■ MATERIAL SUPPLIED ■
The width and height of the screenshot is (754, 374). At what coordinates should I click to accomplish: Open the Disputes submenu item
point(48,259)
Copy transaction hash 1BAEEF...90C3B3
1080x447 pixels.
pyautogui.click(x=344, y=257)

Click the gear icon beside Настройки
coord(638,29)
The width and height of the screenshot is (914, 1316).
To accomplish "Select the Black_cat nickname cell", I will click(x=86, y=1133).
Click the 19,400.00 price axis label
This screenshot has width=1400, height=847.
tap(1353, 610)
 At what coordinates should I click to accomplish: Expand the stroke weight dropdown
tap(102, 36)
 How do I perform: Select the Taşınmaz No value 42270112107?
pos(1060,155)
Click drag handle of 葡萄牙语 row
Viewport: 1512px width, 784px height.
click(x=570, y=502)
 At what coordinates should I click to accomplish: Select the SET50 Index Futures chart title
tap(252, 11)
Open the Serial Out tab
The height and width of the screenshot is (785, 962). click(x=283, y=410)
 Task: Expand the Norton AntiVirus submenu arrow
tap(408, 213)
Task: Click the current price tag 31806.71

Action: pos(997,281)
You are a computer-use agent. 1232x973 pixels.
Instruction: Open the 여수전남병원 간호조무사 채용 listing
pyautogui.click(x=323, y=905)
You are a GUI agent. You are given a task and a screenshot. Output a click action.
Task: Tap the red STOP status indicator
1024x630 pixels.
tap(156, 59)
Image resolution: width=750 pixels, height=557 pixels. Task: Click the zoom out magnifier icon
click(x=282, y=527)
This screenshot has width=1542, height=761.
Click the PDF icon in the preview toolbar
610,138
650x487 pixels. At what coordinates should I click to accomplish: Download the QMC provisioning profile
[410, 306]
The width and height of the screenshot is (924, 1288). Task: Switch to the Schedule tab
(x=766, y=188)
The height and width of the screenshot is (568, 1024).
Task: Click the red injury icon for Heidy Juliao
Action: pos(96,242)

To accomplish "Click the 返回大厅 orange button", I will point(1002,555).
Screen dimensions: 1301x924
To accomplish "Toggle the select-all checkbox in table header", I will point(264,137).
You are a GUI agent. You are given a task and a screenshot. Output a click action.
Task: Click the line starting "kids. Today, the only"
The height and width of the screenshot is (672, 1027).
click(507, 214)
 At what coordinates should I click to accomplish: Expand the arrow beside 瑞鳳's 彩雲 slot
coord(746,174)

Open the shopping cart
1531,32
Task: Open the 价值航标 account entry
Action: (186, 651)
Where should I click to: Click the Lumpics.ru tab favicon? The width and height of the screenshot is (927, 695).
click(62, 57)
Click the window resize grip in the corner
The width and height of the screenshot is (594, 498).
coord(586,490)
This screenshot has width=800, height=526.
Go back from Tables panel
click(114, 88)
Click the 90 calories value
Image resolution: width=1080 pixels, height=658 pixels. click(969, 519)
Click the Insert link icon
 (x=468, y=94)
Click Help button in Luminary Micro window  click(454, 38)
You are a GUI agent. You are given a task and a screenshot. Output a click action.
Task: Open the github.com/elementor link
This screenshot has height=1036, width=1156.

■ TASK STATEMENT ■
The line containing "The width and height of the screenshot is (914, 1316)." marks the end: copy exactly every line from the top of the data above down to it, that line included.

■ RESULT ■
The width and height of the screenshot is (754, 374). At what coordinates should I click to accomplish: Open the Disputes submenu item
point(48,259)
Copy transaction hash 1BAEEF...90C3B3
1080x447 pixels.
pyautogui.click(x=344, y=257)

Click the gear icon beside Настройки
coord(638,29)
The width and height of the screenshot is (914, 1316).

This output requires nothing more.